**Exercise prompt:**
Gather every line in the records below that contains the string "handle", copying each line in full. Case counts when matching.

◇ ◇ ◇ ◇ ◇

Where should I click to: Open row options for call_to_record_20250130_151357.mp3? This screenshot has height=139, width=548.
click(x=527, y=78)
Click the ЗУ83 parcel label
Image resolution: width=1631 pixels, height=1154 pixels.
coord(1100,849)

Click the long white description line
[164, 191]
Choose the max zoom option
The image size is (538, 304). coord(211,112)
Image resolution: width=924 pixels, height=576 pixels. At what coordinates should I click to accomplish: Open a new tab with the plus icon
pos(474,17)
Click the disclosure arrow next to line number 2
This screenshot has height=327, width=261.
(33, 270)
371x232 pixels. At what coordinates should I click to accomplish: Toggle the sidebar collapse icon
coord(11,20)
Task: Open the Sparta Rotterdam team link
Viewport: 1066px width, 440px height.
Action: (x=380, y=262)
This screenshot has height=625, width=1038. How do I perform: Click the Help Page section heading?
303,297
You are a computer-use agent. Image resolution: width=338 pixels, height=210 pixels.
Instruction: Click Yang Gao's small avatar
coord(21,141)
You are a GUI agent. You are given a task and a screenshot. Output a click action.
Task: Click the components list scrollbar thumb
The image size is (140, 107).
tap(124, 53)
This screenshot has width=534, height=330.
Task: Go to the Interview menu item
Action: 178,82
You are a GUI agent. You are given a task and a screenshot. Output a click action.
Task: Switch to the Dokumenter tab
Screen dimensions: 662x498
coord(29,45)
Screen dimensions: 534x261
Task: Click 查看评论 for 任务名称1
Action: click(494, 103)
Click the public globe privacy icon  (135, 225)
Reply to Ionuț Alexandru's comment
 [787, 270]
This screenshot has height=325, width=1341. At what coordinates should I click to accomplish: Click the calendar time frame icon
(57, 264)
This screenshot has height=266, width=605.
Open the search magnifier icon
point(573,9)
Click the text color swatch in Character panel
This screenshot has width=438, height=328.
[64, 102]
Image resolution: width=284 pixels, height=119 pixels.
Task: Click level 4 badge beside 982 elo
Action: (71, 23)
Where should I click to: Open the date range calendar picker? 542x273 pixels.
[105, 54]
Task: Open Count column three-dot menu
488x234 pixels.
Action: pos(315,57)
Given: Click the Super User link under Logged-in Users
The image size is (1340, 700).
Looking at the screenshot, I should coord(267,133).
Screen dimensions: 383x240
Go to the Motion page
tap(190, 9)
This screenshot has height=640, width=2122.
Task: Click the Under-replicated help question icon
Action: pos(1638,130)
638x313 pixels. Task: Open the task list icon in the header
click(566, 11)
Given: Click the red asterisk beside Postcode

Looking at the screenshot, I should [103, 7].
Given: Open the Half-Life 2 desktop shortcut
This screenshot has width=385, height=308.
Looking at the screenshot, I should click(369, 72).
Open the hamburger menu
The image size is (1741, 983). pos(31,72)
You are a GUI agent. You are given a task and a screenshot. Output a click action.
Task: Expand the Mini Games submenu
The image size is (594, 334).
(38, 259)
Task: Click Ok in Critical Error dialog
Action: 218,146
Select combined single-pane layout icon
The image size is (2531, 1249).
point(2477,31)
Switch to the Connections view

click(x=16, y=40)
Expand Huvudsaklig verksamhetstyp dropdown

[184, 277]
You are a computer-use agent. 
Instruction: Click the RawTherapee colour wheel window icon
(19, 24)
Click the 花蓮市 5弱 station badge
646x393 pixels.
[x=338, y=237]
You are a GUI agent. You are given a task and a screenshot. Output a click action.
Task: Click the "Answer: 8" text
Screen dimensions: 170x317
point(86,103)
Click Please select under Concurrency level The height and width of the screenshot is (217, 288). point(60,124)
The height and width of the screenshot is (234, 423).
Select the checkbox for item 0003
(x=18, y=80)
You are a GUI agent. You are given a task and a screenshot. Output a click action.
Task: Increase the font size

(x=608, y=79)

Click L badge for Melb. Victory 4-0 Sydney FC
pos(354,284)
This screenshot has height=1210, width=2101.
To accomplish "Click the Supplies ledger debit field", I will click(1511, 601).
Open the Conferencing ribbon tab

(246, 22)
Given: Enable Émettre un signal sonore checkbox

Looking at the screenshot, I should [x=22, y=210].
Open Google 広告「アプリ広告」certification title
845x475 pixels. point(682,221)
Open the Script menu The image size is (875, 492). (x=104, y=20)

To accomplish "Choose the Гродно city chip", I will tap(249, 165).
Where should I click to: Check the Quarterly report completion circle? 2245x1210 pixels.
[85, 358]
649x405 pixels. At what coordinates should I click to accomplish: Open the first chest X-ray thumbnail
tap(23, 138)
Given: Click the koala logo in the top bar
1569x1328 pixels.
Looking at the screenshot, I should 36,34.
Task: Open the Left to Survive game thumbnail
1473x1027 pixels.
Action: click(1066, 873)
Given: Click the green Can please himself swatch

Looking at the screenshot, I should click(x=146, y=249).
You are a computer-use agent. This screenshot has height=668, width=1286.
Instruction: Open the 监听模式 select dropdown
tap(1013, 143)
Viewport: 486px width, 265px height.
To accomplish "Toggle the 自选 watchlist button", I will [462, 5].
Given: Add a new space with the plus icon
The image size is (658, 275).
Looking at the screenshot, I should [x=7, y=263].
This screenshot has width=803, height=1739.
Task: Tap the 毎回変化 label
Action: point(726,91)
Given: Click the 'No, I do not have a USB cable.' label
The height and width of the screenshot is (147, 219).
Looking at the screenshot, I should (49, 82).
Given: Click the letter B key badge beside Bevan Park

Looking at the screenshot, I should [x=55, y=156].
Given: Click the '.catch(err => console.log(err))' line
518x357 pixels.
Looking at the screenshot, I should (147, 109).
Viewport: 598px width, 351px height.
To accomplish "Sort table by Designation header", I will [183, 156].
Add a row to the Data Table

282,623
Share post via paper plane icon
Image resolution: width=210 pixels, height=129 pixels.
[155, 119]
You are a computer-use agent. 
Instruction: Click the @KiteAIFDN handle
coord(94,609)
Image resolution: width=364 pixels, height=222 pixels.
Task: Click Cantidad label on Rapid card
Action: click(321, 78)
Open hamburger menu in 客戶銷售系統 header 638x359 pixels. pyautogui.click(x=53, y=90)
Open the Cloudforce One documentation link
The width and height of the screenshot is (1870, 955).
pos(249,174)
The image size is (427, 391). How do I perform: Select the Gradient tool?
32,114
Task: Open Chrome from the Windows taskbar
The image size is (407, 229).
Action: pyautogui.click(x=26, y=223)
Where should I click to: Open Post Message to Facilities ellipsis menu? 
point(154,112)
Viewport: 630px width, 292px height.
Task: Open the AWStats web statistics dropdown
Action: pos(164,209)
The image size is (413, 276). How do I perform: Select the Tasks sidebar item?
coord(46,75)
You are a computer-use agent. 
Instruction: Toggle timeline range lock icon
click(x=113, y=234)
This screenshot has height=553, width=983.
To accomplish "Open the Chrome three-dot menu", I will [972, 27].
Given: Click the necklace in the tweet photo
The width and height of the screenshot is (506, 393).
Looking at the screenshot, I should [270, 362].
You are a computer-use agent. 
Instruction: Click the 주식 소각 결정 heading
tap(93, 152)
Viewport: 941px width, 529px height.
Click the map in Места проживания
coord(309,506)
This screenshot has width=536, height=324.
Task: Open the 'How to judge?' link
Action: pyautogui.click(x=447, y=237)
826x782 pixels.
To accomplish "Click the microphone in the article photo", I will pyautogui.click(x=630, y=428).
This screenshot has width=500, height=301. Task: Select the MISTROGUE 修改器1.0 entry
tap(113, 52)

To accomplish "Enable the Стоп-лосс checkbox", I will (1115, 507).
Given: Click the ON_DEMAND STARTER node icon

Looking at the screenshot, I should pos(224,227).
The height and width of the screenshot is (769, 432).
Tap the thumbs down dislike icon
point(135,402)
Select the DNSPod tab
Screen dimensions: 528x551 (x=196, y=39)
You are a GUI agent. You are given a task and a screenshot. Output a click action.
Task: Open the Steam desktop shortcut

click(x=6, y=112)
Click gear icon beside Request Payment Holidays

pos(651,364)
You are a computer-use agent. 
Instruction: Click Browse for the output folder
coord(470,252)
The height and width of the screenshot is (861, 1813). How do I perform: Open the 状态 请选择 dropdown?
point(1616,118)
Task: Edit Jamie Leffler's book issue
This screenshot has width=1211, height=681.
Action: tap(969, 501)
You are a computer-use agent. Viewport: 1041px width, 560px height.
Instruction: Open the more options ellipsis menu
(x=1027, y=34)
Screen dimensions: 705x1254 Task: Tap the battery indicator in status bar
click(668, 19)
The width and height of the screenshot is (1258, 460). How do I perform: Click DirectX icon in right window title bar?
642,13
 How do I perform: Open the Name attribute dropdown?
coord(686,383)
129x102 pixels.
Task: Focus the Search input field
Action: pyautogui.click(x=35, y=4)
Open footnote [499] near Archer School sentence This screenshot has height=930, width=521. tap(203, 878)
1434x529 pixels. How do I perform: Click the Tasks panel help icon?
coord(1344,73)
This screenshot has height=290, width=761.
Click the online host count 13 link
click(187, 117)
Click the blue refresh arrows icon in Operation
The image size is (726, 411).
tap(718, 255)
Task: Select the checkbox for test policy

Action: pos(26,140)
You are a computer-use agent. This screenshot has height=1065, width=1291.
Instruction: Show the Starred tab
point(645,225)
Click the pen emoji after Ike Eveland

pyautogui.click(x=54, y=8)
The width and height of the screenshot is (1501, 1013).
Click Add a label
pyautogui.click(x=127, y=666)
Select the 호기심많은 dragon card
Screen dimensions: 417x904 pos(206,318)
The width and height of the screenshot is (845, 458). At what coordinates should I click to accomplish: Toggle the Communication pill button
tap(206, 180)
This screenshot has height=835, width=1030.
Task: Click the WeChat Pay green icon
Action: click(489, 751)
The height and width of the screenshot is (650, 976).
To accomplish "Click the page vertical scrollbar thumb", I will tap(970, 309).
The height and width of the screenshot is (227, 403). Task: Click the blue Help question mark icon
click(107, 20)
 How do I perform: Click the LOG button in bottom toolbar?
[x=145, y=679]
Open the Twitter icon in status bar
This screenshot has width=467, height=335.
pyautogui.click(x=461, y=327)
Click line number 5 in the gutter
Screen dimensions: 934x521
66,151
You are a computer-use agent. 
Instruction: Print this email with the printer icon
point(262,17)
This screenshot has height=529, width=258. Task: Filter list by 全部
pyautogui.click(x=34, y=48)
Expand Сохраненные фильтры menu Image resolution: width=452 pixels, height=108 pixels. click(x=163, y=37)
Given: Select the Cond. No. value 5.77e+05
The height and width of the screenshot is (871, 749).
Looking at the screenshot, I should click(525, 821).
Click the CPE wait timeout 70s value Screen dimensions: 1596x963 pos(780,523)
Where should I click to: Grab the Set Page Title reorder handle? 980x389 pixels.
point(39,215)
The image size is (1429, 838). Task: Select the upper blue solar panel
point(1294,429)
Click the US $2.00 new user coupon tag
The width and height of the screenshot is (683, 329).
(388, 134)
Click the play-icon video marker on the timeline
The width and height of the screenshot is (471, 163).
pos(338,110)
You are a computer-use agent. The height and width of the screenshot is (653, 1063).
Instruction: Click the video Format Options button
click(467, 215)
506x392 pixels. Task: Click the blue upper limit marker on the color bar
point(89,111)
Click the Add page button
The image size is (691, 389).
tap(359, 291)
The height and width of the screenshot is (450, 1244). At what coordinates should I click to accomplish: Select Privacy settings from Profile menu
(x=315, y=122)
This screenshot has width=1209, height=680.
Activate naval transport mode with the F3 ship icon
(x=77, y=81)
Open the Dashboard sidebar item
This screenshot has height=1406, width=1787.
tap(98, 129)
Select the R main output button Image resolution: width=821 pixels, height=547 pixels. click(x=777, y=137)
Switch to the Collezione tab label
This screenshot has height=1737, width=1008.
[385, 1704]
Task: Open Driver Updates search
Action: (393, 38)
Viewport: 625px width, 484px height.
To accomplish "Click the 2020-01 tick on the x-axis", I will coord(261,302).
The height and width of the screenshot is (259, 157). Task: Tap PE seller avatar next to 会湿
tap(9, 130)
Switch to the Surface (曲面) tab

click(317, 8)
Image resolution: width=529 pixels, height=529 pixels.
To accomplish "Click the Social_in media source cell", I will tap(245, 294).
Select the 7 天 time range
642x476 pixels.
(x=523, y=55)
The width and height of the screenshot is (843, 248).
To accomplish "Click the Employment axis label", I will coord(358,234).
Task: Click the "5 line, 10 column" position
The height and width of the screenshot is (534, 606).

◇ ◇ ◇ ◇ ◇

**Answer to the task:**
Instruction: Click the @KiteAIFDN handle
Where should I click to: Grab the Set Page Title reorder handle? 980x389 pixels.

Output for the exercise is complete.